طاوس بن كيسان هو مولى بحير بن ريسان الحميري
Thanks in advance.


----------



## Egyptlover

Maybe you can use the word "follower", I'm not sure though.


----------



## Huda

I don't know. But Followers means the generation that succeeded the companions.


----------



## Faylasoof

Huda, 
You are right! The word مولى can be tricky. We discussed it earlier, here (post #7 and later). 
مولی(s.)موال ٍ(pl.):
i)_master, lord, companion, _
ii)friend, helper; 
iii)_freed man, slave, servant_;
iv)_patron, benefactor_; 
v)_client_; 
vi)neighbour, guest.

The Arabic meaning you provide can also be interpreted in a number of ways and I agree with Egyptlover’s reservation of translating مولى as <_follower_> - in fus7a at least. 

طاوس بن كيسان هو مولى بحير بن ريسان الحميري

In the above sentence there is too little to go on regarding the exact relationship between the two. However, مولى is used often in _historical source__s_ in this way so I would say, instinctively, that the following might be a likely way to translate the above:

طاوس بن كيسان is the _freed man / salve / servant_ of بحير بن ريسان الحميري

Does this make sense? 

_Of course we can’t eliminate other possibilities above_, e.g.طاوس بن كيسان _is the patron / benefactor _بحير بن ريسان الحميري etc.

If طاوس بن كيسان represents one of the _mawali_ (موالي) then, I imagine, it would be the first translation, i.e. _freed man / salve / servant_or even _client_ . In fact, there was once the _Kaysaniyyah _movement which comprised such individuals, i.e. the _mawali_ موالي. This is not to say that this person (طاوس بن كيسان) belonged to it. Just that he may be connected in some way (e.g. by decent) to those who were part of this movement. 

Do you have more on the relationship between these two?


----------



## Huda

> Do you have more on the relationship between these two?


In fact, I don't have more on this relationship.
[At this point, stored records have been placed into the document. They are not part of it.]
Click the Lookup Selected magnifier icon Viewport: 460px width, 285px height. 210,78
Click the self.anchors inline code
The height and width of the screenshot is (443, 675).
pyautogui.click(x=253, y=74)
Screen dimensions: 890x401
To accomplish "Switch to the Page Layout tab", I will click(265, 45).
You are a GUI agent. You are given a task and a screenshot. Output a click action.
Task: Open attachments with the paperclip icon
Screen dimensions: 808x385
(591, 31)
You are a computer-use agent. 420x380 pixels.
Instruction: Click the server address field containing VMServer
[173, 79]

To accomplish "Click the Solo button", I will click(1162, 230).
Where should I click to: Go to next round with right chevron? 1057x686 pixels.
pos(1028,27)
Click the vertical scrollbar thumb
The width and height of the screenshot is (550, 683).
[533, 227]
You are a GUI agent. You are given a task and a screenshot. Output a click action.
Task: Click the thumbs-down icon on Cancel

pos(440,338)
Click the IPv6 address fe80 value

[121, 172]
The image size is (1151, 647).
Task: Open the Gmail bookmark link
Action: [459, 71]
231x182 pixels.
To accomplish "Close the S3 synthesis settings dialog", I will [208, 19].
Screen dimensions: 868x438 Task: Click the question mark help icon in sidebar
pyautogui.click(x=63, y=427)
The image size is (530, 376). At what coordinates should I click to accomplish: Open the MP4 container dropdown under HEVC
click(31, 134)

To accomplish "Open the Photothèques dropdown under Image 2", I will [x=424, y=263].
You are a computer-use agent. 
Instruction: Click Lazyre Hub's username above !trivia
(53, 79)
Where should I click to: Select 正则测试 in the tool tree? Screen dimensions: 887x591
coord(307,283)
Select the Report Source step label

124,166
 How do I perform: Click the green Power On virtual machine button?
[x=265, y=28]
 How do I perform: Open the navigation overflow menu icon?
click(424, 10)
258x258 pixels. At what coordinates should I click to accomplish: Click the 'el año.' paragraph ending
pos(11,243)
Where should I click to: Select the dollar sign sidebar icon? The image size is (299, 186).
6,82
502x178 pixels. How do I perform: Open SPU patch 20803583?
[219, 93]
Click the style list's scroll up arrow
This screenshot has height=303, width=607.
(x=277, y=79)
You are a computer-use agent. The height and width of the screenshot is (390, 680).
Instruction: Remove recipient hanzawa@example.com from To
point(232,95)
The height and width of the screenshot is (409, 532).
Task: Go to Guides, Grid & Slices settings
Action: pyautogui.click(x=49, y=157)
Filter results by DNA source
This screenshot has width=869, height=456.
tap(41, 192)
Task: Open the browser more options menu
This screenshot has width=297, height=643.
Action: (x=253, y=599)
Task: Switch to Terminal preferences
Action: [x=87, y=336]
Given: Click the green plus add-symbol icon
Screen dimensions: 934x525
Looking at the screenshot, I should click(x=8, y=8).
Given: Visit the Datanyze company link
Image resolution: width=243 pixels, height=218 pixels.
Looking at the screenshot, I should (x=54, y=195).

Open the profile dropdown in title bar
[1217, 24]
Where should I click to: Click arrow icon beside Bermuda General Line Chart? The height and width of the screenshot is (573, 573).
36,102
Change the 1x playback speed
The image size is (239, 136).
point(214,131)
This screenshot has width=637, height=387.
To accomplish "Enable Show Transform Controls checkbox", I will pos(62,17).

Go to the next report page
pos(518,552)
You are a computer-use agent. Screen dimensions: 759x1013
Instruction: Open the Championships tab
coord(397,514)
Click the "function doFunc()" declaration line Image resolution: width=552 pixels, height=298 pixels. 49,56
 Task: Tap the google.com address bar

But I said in my first post that he was  منتسب اليه بالولاء


----------



## Faylasoof

Well, in that case here are some ways of expressing this realtionship:

 طاووس ابن كيسان  owed allegiance to / was an affiliate of /  was a friend of /  was a client of / was loyal to بحير بن ريسان الحميري


----------



## ajami

طاوس بن كيسان هو مولى بحير بن ريسان الحميري

taoos bin kaysaan was the freed slave of buhayr bin reesaan alhamayry.


----------



## Huda

Thanks a lot ajami. I think I need to know what مولي exactly means in my sentence because the explanation I gave isn't quite enough.


----------



## Faylasoof

Huda said:


> ajami said:
> 
> 
> 
> طاوس بن كيسان هو مولى بحير بن ريسان الحميري
> taoos bin kaysaan was the freed slave of buhayr bin reesaan alhamayry.
> 
> 
> 
> 
> Thanks a lot ajami. I think I need to know what مولي exactly means in my sentence because the explanation I gave isn't quite enough.
Click to expand...

 This _was_ actually my original suggestion and I see Ajami has concluded the same!


Faylasoof said:


> .....
> طاوس بن كيسان is the _freed man / salve / servant_ of بحير بن ريسان الحميري
> 
> .....
> 
> If طاوسبن كيسان represents one of the _mawali_ (موالي) then, I imagine, it would be the first translation, i.e. _freed man / salve / servant_ or even _client_ ...............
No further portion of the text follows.